• _WHAT YOU SHOULD DO_
Continue the gluten-free diary shown below, picking up after its final entry.

• _SELECTED TEXT_
Day 2: almost ate a spare noodle on the strainer-close call. 


Day 3: people need to stop saying “pancake” OR DIE!!! 

I’m officially that annoying bitch eating rice cakes in class. To the girl next to me, I saw those judgmental eyes… Do it again I dare ya. 


Day 4: starting to wonder if gluten free life is compromising my training (running). Or maybe it’s the added 27 miles last week….


Day 5: I caved.  Well, not officially but I went to see Paul (magic hands) for a massage and he bought me lunch.  Of course I wasn’t turning it down.  Feeling poopy now, but maybe that’s just the “guilt.”  


Day 6: going to panera is really depressing knowing there isn’t a baguette to enjoy. 

Also quinoa and cheese to replace Mac and cheese tastes as good as it sounds. 


Day 7: thank goodness for chex cereal. 


Day 8: had to pick packing rice cakes over sunscreen #priorities 

Accidentally ate wheat but not counting it as a cheat bc why the fuck is there wheat in the peanuts Southwest? And it was only 5 or so peanuts anyways. 

Side note- whoever farted on the plane is a dark soul. 


Day 9: to the waitress that was so concerned with my gluten limitations, next time don’t make sure the chef uses a wheat tortilla for my fajitas….. Come on. 


Day 10: back to the grind of quinoa and rice cakes. 


Day 11: how can one enjoy Ben & Jerry’s if  the good flavors involve cookie or brownie bits? 


Day 12: pizza is so amazing. 


Day 13: God damnit pizza, you really did me wrong.


Day 14: If Nicole puts her donut up to my face again, I will stab her. 


Day 15: tried the GF pancakes. Not the best, but I’ll eat em.


Day 16: no complaints bc Chex cereal is stocked. 


Day 17: searched “how to make rice cakes” on Pinterest and we’re just gonna say that’s in the top 5 low points of my life. 

Also super disappointed that Cliff bars aren’t gluten free per say. But how harmful is contamination really? 


Day 18: had my first taste at GF bread. It wasn’t half bad actually. 


Day 19: is this even working? 

I miss toast.


Day 20: pretty agitated that rice cakes are bloatin’ me up.

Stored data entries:
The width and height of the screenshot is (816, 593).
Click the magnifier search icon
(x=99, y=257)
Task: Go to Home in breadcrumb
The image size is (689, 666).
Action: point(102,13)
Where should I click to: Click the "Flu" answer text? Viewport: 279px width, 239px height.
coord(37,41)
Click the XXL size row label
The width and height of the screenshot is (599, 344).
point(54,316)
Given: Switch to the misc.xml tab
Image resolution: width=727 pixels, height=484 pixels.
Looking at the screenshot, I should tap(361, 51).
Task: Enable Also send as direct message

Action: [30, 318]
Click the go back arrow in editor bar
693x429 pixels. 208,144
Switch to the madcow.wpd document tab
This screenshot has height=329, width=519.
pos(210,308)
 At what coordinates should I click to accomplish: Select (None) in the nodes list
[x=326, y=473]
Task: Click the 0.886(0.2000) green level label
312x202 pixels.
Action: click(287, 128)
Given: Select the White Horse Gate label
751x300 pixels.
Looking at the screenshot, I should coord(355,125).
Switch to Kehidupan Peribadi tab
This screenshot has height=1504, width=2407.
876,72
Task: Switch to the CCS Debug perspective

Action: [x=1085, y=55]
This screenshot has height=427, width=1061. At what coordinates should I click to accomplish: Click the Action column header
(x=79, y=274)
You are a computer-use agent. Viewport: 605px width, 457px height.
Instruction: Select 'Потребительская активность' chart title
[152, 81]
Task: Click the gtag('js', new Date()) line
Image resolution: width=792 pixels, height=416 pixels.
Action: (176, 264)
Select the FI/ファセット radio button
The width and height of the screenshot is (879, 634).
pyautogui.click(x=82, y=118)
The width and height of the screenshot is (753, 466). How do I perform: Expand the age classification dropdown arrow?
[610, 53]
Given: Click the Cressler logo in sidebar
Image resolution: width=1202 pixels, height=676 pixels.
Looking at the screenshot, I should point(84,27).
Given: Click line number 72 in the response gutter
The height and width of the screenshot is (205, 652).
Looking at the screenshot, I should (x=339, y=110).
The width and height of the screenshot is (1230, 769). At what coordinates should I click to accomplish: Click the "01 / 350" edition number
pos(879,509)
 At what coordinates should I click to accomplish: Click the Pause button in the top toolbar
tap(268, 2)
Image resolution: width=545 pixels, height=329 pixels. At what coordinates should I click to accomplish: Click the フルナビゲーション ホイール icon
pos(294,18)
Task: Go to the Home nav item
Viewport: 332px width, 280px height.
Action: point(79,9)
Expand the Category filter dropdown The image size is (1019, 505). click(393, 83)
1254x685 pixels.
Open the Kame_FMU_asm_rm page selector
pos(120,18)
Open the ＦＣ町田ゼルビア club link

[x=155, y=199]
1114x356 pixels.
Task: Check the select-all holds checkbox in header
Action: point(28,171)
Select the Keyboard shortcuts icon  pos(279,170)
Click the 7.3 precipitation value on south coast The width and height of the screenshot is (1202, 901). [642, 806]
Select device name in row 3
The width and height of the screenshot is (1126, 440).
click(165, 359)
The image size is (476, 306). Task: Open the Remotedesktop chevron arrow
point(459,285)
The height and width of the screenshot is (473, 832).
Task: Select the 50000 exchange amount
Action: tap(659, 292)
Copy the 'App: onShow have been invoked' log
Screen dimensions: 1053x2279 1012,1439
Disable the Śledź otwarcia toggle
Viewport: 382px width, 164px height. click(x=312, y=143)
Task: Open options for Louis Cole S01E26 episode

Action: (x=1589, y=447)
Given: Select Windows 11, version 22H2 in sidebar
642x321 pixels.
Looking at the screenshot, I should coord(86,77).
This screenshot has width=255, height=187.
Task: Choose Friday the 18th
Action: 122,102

• _TASK ANSWER_
Day 21: turning down the roll that comes with a salad is morally corrupt. 


Day 22: I just want a burger on a fucking bun. And some pretzels. SOMETHING. 

It baffles me that even with the amount of attention this lifestyle has gotten, that grocery stores don’t do a better job at providing options and advertising correct options. I was in Giant Eagle, saw some Kashi bars that the store has labeled as gluten free, so I bought some. They in fact DO contain wheat, as one of the first ingredients. !!!!! I should have looked before the purchase was made, but get it together Giant Eagle. Isn’t that how petty lawsuits come about? 

(Discovery of the wheat was made mid bite, so yeah…. Cheat #4?)


Day 23: over it. Just really, really over it.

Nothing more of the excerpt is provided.